Töre (Max von Sydow) is a pious man and master of a medieval farm. His wife Märeta delves into the fanatical, burning herself so she can feel Christ’s pain, but she dotes on their teenage daughter Karin (Birgitta Pettersson). The spoiled Karin is generally good natured, but thinks mainly of herself, and uses her beauty and charm to get what she wants from her parents as well as the local men. This has brought their pregnant and wild servant Ingeri to a boiling rage of jealousy. Karin, along with Ingeri, are sent on a journey through the woods to deliver candles to the church. What follows is rape, murder, more murder, and the intersession of two gods.

Based upon a folk ballad, The Virgin Spring is an art film, made by the ultimate art house director, Ingmar Bergman. Its legacy is the rape-&-revenge horror subgenre. Wes Craven updated it for The Last House on the Left, and several hundred films copied its barest outline, though none come close to it in quality. Is it a horror film? It was considered shocking when released, though considerably less so now. While its category is uncertain, much else about it is very clear: It is meticulously made, gorgeously shot, brilliantly edited, and perfectly acted. It is one of Bergman’s finest films, a simple story with a great deal to say.

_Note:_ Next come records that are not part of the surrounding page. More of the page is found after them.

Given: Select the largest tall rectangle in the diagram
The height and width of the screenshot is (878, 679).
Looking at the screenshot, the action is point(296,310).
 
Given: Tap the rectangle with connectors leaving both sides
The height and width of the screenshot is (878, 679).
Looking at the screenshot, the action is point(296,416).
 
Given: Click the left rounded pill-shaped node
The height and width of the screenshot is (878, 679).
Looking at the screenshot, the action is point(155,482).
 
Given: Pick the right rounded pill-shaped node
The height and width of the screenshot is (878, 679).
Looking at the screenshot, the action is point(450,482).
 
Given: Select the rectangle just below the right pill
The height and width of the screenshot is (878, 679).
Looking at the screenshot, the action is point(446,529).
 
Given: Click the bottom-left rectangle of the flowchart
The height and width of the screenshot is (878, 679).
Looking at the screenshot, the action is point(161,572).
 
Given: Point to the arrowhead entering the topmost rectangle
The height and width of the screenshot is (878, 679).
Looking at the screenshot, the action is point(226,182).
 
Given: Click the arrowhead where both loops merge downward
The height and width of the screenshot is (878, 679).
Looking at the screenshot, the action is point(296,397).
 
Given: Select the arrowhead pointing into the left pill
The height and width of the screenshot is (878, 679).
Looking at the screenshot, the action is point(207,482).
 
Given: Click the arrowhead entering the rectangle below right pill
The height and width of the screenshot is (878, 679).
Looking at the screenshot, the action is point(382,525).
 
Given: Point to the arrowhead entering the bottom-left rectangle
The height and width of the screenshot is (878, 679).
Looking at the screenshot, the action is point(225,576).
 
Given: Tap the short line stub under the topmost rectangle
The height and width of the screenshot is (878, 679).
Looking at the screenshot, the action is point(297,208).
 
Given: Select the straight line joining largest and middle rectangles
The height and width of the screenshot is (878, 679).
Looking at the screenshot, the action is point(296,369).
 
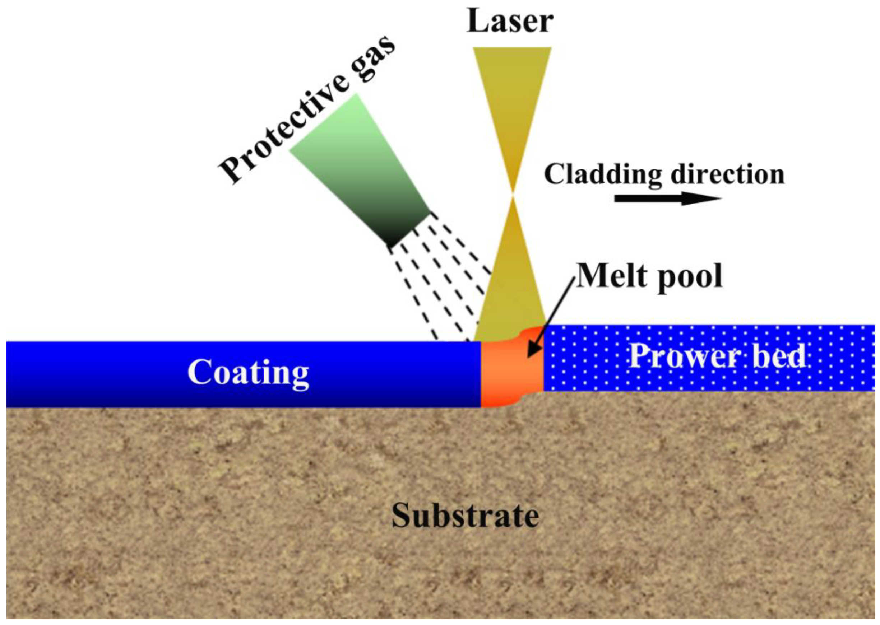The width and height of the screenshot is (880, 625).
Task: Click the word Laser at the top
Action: coord(510,22)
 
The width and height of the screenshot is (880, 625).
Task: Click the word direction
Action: coord(728,174)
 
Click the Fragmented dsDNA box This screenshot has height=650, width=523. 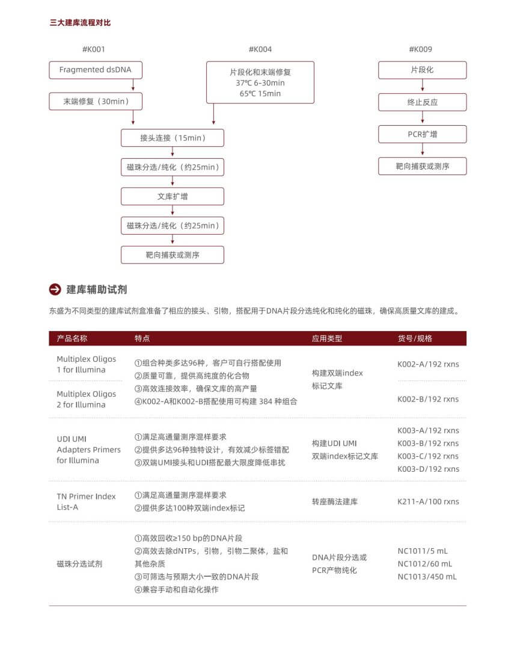point(96,70)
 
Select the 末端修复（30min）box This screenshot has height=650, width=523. point(96,102)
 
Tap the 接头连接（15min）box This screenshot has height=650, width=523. point(173,138)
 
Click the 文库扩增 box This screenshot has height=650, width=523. point(173,196)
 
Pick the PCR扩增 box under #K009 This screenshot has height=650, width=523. point(422,134)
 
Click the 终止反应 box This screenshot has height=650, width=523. point(422,102)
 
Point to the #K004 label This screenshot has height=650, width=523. point(260,49)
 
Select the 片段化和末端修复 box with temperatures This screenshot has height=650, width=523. point(260,82)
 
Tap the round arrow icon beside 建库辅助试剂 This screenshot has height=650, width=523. point(55,289)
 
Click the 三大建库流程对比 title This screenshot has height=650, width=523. point(80,23)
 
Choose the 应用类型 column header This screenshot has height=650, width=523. point(327,338)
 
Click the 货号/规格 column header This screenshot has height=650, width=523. point(415,338)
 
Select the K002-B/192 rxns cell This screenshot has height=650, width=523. point(428,399)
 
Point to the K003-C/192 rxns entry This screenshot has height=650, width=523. point(428,456)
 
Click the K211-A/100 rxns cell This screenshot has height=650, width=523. point(428,501)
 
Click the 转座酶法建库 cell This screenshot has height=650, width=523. point(334,501)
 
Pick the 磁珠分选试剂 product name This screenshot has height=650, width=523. point(79,564)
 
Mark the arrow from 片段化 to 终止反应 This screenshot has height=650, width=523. point(422,87)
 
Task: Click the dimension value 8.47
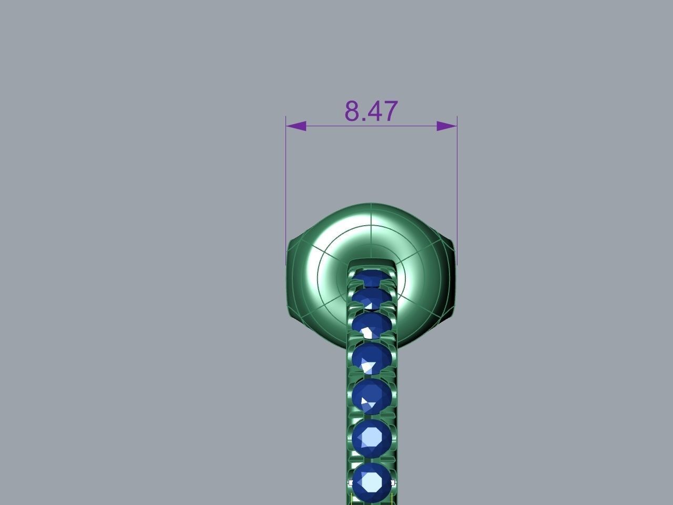(371, 111)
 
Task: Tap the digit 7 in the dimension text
(390, 111)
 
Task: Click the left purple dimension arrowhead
(296, 126)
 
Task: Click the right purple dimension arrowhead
(447, 126)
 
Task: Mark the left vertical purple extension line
(286, 189)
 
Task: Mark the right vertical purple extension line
(457, 189)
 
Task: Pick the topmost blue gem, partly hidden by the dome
(372, 277)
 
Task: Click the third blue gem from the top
(372, 326)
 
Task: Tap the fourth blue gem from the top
(372, 359)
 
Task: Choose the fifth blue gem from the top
(372, 396)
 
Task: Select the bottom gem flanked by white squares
(372, 481)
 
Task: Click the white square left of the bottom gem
(351, 482)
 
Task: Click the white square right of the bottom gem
(393, 482)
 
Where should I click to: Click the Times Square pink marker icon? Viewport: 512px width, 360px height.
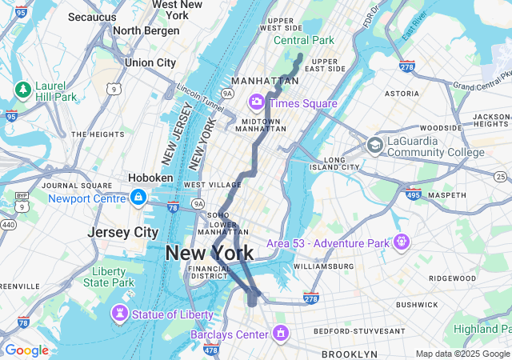click(x=257, y=102)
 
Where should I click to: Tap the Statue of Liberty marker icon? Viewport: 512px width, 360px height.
click(x=120, y=313)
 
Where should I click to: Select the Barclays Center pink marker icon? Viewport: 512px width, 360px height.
click(x=280, y=332)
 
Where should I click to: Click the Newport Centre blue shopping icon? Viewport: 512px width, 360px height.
click(x=138, y=197)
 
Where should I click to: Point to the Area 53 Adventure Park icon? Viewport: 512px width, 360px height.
click(x=401, y=241)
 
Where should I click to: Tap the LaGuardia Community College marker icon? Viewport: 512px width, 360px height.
click(x=374, y=146)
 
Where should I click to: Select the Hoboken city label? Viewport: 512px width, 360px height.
click(x=150, y=178)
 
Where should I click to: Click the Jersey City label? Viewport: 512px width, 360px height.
click(x=123, y=232)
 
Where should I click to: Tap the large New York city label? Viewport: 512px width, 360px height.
click(x=210, y=254)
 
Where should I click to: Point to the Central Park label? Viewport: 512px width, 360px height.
click(x=303, y=40)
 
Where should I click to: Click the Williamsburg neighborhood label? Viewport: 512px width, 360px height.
click(x=322, y=266)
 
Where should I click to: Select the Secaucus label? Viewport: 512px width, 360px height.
click(x=92, y=16)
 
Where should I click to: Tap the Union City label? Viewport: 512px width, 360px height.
click(x=150, y=62)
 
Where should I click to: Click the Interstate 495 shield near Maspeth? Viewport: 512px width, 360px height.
click(x=414, y=194)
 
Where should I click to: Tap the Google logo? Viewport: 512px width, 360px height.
click(x=26, y=350)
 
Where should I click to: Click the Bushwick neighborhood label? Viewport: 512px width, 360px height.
click(x=416, y=305)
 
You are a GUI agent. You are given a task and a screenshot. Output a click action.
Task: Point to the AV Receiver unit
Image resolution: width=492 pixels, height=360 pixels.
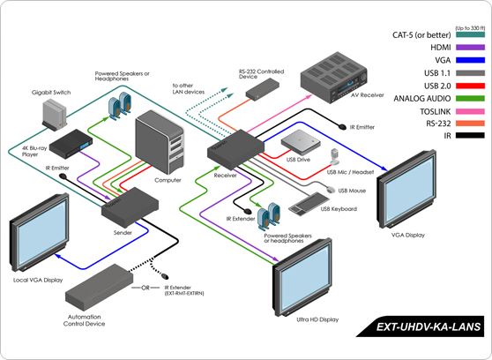(336, 78)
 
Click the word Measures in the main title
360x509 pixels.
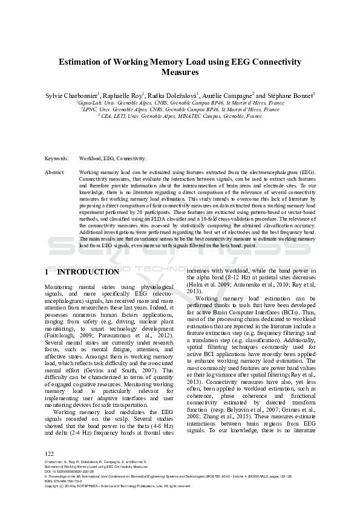point(180,72)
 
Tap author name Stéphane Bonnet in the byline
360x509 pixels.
point(290,96)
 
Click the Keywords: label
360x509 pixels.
point(56,158)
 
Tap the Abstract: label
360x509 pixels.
point(55,172)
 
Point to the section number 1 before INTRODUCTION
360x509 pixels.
point(48,272)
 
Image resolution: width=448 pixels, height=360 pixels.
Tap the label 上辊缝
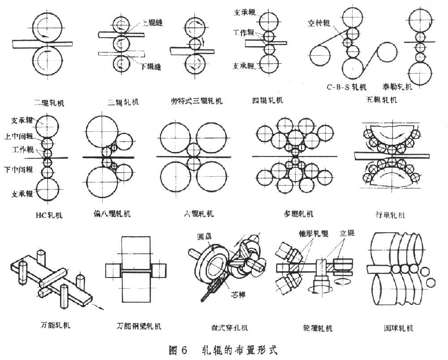151,24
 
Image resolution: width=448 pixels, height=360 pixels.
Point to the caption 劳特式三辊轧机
197,100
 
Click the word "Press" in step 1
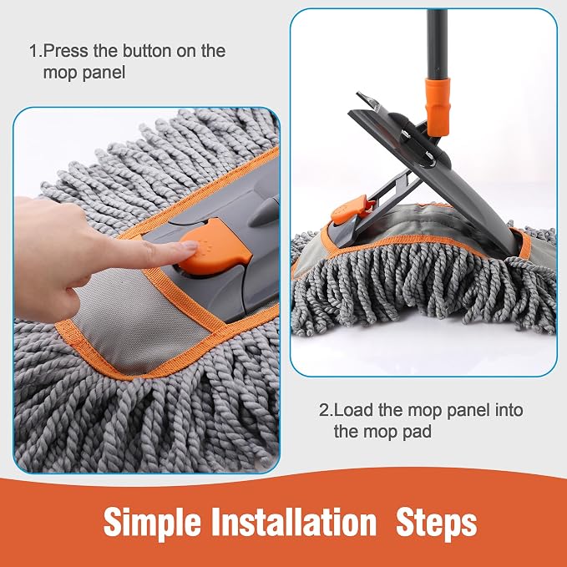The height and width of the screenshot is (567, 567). click(65, 51)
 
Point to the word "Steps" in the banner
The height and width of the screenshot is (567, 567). click(437, 523)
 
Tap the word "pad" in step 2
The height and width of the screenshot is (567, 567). click(417, 433)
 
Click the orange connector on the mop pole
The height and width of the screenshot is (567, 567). click(438, 106)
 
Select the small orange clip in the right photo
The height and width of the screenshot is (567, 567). click(348, 210)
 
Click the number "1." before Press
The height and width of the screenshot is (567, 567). click(35, 51)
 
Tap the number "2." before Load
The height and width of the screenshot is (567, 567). click(326, 410)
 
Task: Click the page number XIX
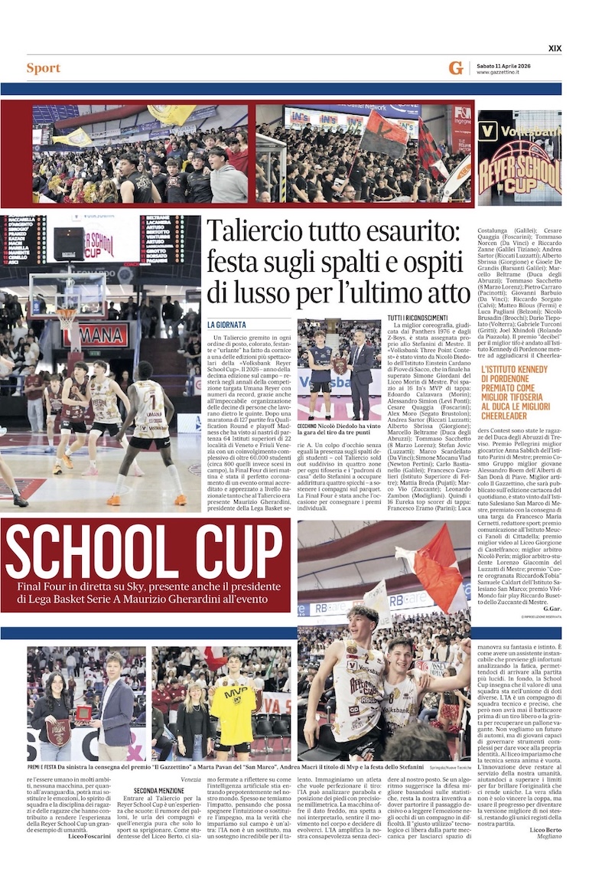coord(555,48)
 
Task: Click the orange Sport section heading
coord(43,68)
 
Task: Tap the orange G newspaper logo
coord(456,68)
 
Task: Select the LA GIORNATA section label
coord(226,325)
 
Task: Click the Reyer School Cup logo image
coord(519,158)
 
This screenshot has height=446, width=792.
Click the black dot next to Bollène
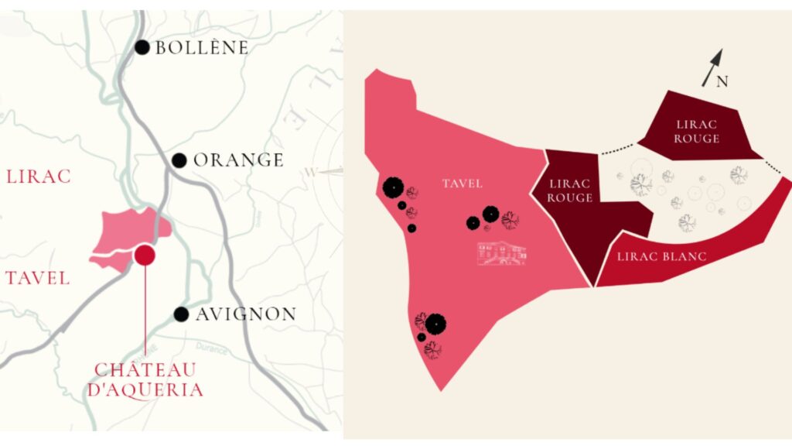pos(142,47)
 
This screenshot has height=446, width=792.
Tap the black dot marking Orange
pos(179,160)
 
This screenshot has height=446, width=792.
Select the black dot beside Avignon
pos(181,314)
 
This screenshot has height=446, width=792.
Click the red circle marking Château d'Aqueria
pos(145,255)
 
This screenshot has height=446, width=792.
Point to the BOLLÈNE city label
pos(202,48)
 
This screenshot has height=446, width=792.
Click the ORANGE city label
pos(238,160)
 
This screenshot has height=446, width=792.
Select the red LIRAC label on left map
pos(39,177)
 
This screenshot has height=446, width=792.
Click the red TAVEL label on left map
pos(38,278)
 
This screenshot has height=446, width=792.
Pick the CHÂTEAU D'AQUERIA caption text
pos(145,379)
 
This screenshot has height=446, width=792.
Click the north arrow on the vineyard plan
pos(712,67)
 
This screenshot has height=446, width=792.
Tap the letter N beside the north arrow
pos(722,82)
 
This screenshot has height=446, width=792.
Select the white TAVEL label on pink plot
pos(463,184)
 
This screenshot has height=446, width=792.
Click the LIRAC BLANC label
pos(661,256)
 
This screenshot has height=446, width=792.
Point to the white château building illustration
pos(502,253)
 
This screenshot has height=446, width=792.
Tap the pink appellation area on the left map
pos(124,232)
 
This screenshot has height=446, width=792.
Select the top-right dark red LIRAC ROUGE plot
pos(697,130)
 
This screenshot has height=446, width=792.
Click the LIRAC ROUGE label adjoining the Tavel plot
pos(570,190)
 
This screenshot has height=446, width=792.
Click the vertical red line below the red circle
pos(145,310)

Made to cash in on the success of The Seventh Seal, which also starred von Sydow, took place in the middle ages, and dealt with questions of religion, death, and meaning in life, The Virgin Spring is a calmer film. The Seventh Seal is filled with Bergman’s anger at finding no meaning in life supplied by a god. This film has that same message, but with greater acceptance. Some have focused on the film’s religious dichotomy, of Christianity vs. Paganism, with cruelty coming from the latter. But Bergman was an atheist by the time he made The Virgin Spring and was in no mood to celebrate Jesus. I guess you can’t make a film simple enough for some people. Our characters pray, but praying does no good. There’s no protection from God, nor from older gods. Good deeds do not lead toward good lives and bad ones are not necessarily punished. There’s no great meaning out there, no vast moral truth, and God has no plans for us, so it doesn’t matter if He exists or not. Things happen. Good things and bad things, and all we can do is muddle through, putting whatever significance makes us feel best to these events. Faith is a way of ordering our lives, perhaps a necessary way, but it is just something we make up.

And it’s in this theme that The Virgin Spring rises above its rape-&-revenge kindred. After the violation in those films, the revenge gives the viewer satisfaction, even when saying that the vengeance is wrong or self-destructive. But there’s no satisfaction in revenge here. Nor it is condemned. It is something that happens, something very human, and something with only the meaning we wish to give it.

After The Virgin Spring, Bergman moved away from period pieces and ethics, instead making meandering, modern, psychologically introspective films. For me, they never had the same power.